Di fronte a questo repentino irrompere della Storia, che spacca il nostro mondo, riempendo i cimiteri europei non di vittime del virus, ma di vittime di guerra, la reazione della politica è stata debole e inadeguata. Anche il dibattito aperto in Italia è bloccato da una doppia riduzione di complessità, quella pacifista e quella atlantista. Entrambe hanno la loro bandiera. La prima la nobiltà di un’intenzione portata al suo culmine dall’impegno di Gino Strada, morto sul fronte della pace. La seconda il riscatto di un Occidente a lungo mortificato da sconfitte sul campo e dall’autoflagellazione cui da tempo si è dedicato.
Ma nessuna delle due bandiere – il neutralismo pacifista e l’orgoglio atlantista – appare adeguata al confronto con la Storia, con il suo ritorno e con il nuovo che ogni ritorno in grande porta dentro di sé. Mai come in questo momento, nelle città devastate dell’Ucraina, il noto s’intreccia con l’inedito. Le radici antiche con gli strappi recenti. Le ambizioni imperiali della Russia, mai cancellate dal comunismo sovietico, si scontrano con l’autonomismo ucraino, da sempre attratto dall’Europa. Come si poteva pensare che la Russia, che insieme all’America ha salvato l’Europa dal nazismo, potesse rassegnarsi e consegnarle quelle che a torto o ragione considera sue terre? E come pensare che nel mondo della comunicazione globale quelle terre restassero fedeli a una Grande Madre Russia gestita da un despota dai modi tirannici e da un gruppo di oligarchi arricchiti quanto corrotti?
In questo quadro lacerato da ferite antiche e recenti, conteso da due imperialismi entrambi indeboliti, ma ancora militarmente potenti, al cospetto di una Cina sorniona in attesa di ricavarne un profitto, solo una grande iniziativa politica dell’Europa – di tutta l’Europa, non di uno solo dei suoi leader – potrebbe aiutare a uscire da una catastrofe umanitaria che può trasformarsi in apocalisse. Come? Con quali strumenti? Con quali opzioni? La scelta di campo a favore dell’Ucraina è obbligata. Di fronte a un’aggressione brutale, che fa carta straccia di quel che resta del diritto internazionale, l’Europa non ha scelta. Non può tirarsi fuori o limitarsi alle sanzioni. Deve rispondere alla richieste dell’Ucraina – anche fornendole armi di difesa contro un potenziale genocidio – senza però rischiare una guerra aperta con la Russia.
Ma nel frattempo deve favorire una trattativa seria tra i due fronti che tenga conto delle ragioni di entrambi e delle radici storiche da cui esse nascono.
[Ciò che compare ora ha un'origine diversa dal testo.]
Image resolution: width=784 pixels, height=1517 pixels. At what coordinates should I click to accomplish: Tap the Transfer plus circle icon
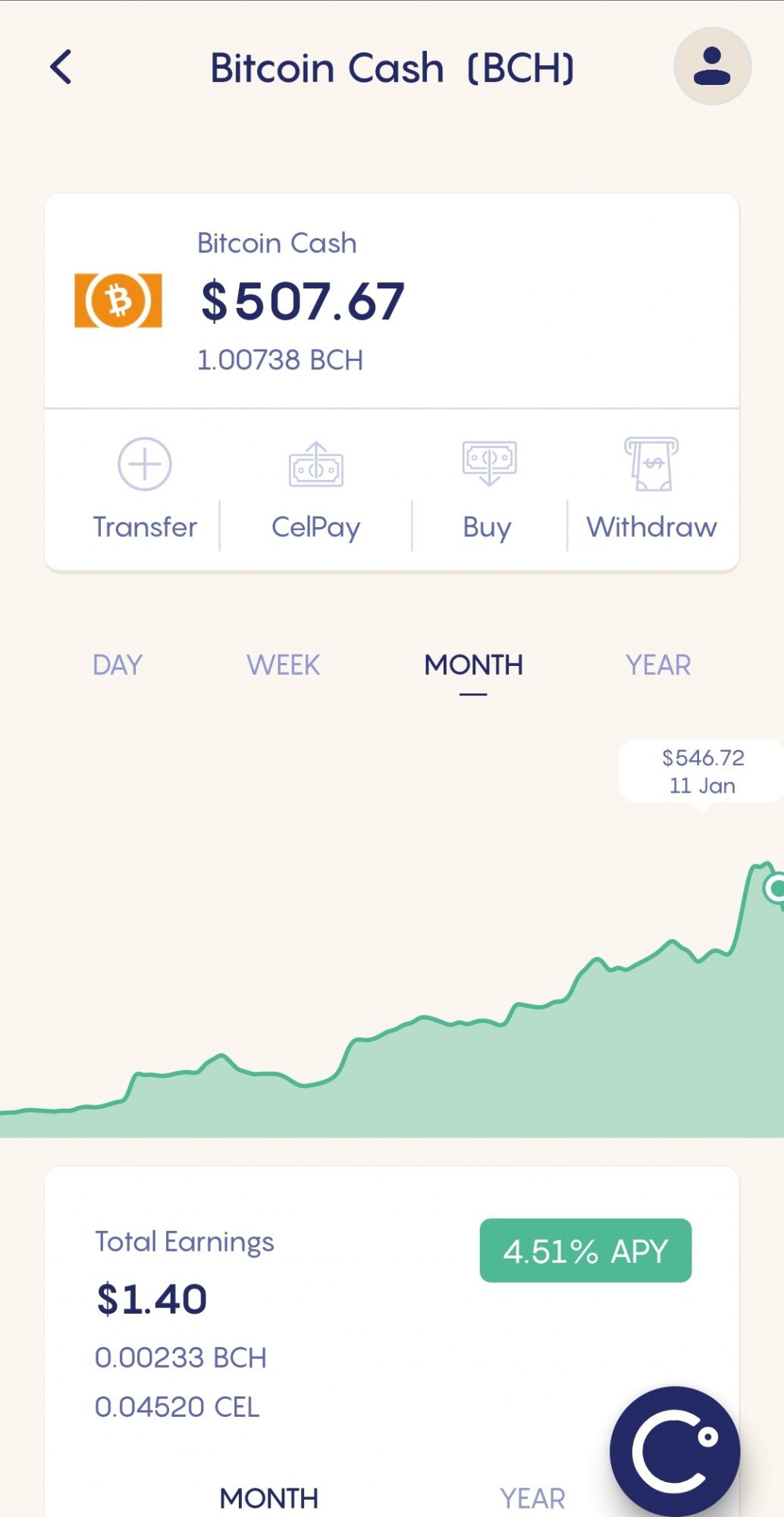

La politica richiede sempre un misto di giustizia e realismo. Come diceva Max Weber, di convinzione e di responsabilità. Non si può trattare l’Ucraina come materia di scambio tra contendenti più forti. Ha tutto il diritto di scegliere la propria collocazione internazionale senza subire imposizioni. Nessuno può imporle un governo fantoccio, dopo che ha eletto democraticamente quello attuale. Ma, come sempre in politica, tenendo conto dei rapporti di forza esistenti e senza trascinare il mondo in una tragedia da cui verrebbe sommerso. La Storia non finirà mai di confrontarsi con il negativo. Come diceva il più grande filosofo moderno, non può abbassare gli occhi. Deve guardarlo in faccia e fronteggiarlo.